● Goal
Turn the rows below into a numbered list, one line per item, and omit any blank lines.

● Records for the exercise
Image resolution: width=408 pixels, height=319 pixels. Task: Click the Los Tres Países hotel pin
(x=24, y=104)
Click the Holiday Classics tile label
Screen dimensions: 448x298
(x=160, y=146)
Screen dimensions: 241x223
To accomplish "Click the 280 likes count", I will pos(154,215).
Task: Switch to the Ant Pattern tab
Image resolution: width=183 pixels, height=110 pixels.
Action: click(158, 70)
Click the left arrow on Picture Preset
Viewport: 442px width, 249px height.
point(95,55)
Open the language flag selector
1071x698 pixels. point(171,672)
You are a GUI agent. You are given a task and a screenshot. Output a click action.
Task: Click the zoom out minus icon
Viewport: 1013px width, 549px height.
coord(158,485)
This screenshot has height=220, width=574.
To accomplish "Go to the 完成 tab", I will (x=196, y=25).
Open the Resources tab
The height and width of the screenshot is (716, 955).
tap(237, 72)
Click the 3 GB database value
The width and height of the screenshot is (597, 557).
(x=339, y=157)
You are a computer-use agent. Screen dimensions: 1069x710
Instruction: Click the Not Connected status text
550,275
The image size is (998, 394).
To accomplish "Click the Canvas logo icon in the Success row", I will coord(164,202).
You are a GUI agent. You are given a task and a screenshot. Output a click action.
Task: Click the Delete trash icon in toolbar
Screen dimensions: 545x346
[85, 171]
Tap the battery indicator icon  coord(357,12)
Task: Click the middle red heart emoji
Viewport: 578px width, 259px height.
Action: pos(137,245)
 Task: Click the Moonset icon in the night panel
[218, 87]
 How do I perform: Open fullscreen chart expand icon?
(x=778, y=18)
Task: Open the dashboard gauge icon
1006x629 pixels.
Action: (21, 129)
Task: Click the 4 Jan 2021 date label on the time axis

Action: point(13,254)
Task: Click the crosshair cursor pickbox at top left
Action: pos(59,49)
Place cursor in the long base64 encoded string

● Exercise result
1. Image resolution: width=408 pixels, height=319 pixels. Task: Click the Los Tres Países hotel pin
2. (x=24, y=104)
3. Click the Holiday Classics tile label
4. Screen dimensions: 448x298
5. (x=160, y=146)
6. Screen dimensions: 241x223
7. To accomplish "Click the 280 likes count", I will pos(154,215).
8. Task: Switch to the Ant Pattern tab
9. Image resolution: width=183 pixels, height=110 pixels.
10. Action: click(158, 70)
11. Click the left arrow on Picture Preset
12. Viewport: 442px width, 249px height.
13. point(95,55)
14. Open the language flag selector
15. 1071x698 pixels. point(171,672)
16. You are a GUI agent. You are given a task and a screenshot. Output a click action.
17. Task: Click the zoom out minus icon
18. Viewport: 1013px width, 549px height.
19. coord(158,485)
20. This screenshot has height=220, width=574.
21. To accomplish "Go to the 完成 tab", I will (x=196, y=25).
22. Open the Resources tab
23. The height and width of the screenshot is (716, 955).
24. tap(237, 72)
25. Click the 3 GB database value
26. The width and height of the screenshot is (597, 557).
27. (x=339, y=157)
28. You are a computer-use agent. Screen dimensions: 1069x710
29. Instruction: Click the Not Connected status text
30. 550,275
31. The image size is (998, 394).
32. To accomplish "Click the Canvas logo icon in the Success row", I will coord(164,202).
33. You are a GUI agent. You are given a task and a screenshot. Output a click action.
34. Task: Click the Delete trash icon in toolbar
35. Screen dimensions: 545x346
36. [85, 171]
37. Tap the battery indicator icon  coord(357,12)
38. Task: Click the middle red heart emoji
39. Viewport: 578px width, 259px height.
40. Action: pos(137,245)
41.  Task: Click the Moonset icon in the night panel
42. [218, 87]
43.  How do I perform: Open fullscreen chart expand icon?
44. (x=778, y=18)
45. Task: Open the dashboard gauge icon
46. 1006x629 pixels.
47. Action: (21, 129)
48. Task: Click the 4 Jan 2021 date label on the time axis
49. Action: point(13,254)
50. Task: Click the crosshair cursor pickbox at top left
51. Action: pos(59,49)
52. Place cursor in the long base64 encoded string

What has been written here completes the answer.